Segment Start: DATA TO USE

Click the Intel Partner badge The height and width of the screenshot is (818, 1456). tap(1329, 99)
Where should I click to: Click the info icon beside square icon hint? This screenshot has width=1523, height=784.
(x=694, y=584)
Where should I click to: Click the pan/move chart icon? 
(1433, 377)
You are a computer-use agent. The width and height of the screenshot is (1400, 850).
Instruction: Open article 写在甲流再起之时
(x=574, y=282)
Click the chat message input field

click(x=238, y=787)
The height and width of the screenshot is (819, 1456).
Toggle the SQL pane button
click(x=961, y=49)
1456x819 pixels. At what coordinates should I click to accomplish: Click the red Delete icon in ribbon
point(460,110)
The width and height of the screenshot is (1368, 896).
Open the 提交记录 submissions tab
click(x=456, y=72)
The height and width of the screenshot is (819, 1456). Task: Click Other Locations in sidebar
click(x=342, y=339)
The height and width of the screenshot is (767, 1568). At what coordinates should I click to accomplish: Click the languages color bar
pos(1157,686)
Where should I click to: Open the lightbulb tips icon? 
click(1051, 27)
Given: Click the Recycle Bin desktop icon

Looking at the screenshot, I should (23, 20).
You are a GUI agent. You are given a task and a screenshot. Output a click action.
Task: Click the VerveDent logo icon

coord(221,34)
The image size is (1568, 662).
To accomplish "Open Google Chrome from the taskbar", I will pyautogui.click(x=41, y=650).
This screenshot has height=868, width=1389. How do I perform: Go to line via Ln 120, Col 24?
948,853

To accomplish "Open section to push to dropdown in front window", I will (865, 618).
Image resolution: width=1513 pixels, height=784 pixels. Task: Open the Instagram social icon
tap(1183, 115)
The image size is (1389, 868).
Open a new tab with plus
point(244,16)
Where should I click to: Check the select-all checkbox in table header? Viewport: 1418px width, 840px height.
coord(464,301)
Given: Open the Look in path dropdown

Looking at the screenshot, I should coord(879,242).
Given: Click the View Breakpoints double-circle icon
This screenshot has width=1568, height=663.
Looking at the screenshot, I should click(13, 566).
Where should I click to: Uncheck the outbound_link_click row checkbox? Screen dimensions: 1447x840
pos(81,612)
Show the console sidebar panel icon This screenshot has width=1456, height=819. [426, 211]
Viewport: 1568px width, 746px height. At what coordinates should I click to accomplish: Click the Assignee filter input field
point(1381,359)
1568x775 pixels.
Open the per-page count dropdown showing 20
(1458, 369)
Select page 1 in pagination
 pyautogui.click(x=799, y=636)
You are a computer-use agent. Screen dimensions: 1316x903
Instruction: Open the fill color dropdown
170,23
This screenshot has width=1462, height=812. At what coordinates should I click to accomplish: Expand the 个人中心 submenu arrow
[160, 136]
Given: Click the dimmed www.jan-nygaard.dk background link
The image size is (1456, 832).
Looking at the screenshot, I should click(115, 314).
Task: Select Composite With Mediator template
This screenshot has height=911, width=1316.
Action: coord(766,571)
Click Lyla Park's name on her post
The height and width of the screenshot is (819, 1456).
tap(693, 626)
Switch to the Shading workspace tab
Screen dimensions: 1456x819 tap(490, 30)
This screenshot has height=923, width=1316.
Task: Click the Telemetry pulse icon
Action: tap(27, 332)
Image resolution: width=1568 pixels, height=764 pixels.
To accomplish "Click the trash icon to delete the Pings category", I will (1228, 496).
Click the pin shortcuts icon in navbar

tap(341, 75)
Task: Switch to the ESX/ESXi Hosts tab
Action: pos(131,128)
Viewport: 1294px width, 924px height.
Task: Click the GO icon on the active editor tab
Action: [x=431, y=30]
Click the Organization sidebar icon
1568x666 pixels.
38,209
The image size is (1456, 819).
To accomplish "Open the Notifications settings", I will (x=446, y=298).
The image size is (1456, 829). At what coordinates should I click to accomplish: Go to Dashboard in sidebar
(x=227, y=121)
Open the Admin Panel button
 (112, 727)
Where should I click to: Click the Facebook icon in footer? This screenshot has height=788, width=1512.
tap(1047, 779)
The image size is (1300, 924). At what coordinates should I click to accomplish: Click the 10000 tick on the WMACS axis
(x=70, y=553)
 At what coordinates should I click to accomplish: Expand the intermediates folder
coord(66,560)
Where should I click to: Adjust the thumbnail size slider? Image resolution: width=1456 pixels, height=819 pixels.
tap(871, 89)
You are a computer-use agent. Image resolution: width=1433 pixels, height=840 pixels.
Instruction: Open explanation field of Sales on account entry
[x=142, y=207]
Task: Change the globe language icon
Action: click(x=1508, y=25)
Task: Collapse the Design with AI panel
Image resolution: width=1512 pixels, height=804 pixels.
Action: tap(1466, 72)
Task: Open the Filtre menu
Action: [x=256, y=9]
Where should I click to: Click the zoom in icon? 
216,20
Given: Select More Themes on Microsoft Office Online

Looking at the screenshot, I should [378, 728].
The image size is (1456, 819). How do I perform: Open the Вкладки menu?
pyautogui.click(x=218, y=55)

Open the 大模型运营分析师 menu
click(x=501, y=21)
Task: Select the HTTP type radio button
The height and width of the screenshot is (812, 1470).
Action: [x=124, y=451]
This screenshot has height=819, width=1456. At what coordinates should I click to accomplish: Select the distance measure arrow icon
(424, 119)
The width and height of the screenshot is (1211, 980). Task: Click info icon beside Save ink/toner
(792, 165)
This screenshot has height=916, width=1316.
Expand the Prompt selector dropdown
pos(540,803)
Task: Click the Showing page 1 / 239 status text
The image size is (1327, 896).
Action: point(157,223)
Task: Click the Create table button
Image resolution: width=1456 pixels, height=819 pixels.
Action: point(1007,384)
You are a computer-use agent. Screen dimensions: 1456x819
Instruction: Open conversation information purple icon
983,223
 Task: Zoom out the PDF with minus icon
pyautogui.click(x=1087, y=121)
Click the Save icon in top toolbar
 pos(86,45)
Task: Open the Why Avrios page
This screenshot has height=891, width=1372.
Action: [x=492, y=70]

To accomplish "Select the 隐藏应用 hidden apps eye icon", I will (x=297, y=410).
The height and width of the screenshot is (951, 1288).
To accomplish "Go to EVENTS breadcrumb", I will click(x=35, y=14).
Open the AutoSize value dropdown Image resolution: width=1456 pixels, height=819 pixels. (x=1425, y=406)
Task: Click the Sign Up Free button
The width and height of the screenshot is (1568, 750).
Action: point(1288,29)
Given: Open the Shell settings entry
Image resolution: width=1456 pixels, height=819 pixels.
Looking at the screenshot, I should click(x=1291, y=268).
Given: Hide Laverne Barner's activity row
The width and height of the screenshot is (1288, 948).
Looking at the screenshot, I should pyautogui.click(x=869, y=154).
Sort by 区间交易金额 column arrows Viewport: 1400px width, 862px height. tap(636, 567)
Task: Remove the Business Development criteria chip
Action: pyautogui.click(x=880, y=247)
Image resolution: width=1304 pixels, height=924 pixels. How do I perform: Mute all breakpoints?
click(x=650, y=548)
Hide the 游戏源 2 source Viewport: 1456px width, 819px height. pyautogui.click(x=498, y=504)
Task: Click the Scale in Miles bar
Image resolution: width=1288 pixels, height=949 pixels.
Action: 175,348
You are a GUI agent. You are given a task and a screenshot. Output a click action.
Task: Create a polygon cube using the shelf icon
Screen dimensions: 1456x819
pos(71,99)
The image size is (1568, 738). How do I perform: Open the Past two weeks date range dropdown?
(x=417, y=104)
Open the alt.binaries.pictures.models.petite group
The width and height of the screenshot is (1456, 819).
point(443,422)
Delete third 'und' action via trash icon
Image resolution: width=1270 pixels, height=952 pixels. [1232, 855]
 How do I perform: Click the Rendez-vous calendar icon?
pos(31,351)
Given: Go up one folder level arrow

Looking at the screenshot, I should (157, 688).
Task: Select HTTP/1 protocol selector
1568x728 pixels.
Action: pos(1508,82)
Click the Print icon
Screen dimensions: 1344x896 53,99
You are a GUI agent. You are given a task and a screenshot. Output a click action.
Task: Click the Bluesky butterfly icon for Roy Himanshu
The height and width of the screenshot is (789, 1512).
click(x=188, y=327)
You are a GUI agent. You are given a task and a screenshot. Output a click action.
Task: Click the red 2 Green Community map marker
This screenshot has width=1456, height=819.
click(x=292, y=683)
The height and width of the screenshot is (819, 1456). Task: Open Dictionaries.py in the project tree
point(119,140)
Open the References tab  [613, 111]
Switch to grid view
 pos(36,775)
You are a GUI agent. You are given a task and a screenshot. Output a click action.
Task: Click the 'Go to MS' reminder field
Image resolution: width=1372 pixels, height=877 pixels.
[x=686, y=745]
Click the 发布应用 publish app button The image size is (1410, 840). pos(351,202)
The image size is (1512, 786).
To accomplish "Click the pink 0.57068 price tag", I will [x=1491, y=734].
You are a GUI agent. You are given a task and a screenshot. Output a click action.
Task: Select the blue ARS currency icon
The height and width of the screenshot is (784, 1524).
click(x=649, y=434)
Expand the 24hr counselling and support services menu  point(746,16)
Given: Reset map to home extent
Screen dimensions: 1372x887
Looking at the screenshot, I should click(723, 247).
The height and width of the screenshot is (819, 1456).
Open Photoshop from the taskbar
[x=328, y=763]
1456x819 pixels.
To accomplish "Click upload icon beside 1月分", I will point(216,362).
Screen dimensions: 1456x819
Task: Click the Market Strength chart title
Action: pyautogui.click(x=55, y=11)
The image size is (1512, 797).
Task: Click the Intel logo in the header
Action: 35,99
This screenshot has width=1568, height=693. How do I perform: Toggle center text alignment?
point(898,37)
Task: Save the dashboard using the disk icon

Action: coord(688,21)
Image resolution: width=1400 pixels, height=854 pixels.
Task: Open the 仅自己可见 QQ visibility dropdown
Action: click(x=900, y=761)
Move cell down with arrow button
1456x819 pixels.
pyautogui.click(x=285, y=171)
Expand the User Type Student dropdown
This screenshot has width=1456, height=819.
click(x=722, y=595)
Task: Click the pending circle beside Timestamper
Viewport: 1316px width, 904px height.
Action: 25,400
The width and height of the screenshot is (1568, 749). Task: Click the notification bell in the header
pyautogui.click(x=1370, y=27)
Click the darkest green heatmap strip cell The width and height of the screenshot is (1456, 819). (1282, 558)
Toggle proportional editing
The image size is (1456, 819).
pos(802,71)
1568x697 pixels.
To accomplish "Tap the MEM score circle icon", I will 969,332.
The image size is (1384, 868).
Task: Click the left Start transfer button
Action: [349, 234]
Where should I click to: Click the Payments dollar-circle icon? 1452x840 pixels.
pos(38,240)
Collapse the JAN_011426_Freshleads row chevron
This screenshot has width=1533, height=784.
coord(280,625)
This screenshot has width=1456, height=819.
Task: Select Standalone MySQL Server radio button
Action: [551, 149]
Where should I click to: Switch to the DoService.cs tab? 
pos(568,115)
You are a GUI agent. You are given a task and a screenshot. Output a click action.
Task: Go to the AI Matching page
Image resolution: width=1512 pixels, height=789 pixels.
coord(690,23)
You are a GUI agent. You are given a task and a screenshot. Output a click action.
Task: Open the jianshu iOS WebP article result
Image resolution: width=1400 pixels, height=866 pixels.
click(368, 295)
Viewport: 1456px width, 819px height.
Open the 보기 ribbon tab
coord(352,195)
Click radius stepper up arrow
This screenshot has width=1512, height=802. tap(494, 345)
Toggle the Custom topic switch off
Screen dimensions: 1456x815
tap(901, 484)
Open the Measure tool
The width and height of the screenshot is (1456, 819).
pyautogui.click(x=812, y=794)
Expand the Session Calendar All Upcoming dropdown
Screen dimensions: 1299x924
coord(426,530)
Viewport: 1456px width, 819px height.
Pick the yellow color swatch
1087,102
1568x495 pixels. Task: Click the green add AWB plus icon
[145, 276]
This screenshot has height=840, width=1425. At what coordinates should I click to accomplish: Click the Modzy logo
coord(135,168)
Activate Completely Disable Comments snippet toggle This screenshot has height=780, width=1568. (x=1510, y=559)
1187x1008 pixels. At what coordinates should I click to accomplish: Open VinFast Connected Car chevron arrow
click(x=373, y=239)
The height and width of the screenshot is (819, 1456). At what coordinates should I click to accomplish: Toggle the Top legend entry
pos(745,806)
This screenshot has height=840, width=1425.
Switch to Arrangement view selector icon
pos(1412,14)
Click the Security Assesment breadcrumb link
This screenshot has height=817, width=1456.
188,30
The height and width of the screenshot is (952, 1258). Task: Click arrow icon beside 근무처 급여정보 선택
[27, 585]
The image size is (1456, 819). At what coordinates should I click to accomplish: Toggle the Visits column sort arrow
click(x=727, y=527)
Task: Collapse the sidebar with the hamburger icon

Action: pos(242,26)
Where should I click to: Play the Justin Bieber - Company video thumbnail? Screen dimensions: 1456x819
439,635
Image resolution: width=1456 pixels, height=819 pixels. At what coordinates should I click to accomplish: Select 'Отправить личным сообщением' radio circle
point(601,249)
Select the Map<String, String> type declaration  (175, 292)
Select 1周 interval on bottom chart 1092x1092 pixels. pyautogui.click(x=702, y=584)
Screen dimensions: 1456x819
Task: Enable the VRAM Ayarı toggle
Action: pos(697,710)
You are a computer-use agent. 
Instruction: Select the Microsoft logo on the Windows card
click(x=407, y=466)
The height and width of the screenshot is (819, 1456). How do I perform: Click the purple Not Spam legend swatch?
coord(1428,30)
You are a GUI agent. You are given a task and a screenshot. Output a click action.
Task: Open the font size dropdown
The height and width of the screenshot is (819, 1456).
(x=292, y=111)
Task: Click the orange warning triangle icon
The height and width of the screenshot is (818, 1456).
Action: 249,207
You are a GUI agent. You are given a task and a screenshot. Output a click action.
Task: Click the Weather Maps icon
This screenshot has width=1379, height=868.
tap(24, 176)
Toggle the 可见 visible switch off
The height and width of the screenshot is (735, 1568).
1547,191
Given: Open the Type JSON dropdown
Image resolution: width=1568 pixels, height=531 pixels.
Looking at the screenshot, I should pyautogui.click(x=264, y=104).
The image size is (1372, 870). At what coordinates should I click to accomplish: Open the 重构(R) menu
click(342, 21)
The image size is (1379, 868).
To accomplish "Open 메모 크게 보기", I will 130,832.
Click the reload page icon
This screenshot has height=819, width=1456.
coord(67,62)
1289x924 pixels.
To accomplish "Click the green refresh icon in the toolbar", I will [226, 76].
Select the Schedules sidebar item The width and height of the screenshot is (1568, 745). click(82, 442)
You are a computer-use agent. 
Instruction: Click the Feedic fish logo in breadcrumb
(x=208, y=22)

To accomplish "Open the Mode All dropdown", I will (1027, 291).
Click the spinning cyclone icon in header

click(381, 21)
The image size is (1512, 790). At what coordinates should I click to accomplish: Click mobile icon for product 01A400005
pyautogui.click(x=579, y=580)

Segment End: DATA TO USE

*WHAT THE TASK ASKS*
Each line above from the one with "The width and height of the screenshot is (1211, 980)." up to and including the one with "Task: Click the Create table button" must be set down exactly, and no line outside that span may appear.

*FINISHED TASK*
The width and height of the screenshot is (1211, 980). Task: Click info icon beside Save ink/toner
(792, 165)
This screenshot has height=916, width=1316.
Expand the Prompt selector dropdown
pos(540,803)
Task: Click the Showing page 1 / 239 status text
The image size is (1327, 896).
Action: point(157,223)
Task: Click the Create table button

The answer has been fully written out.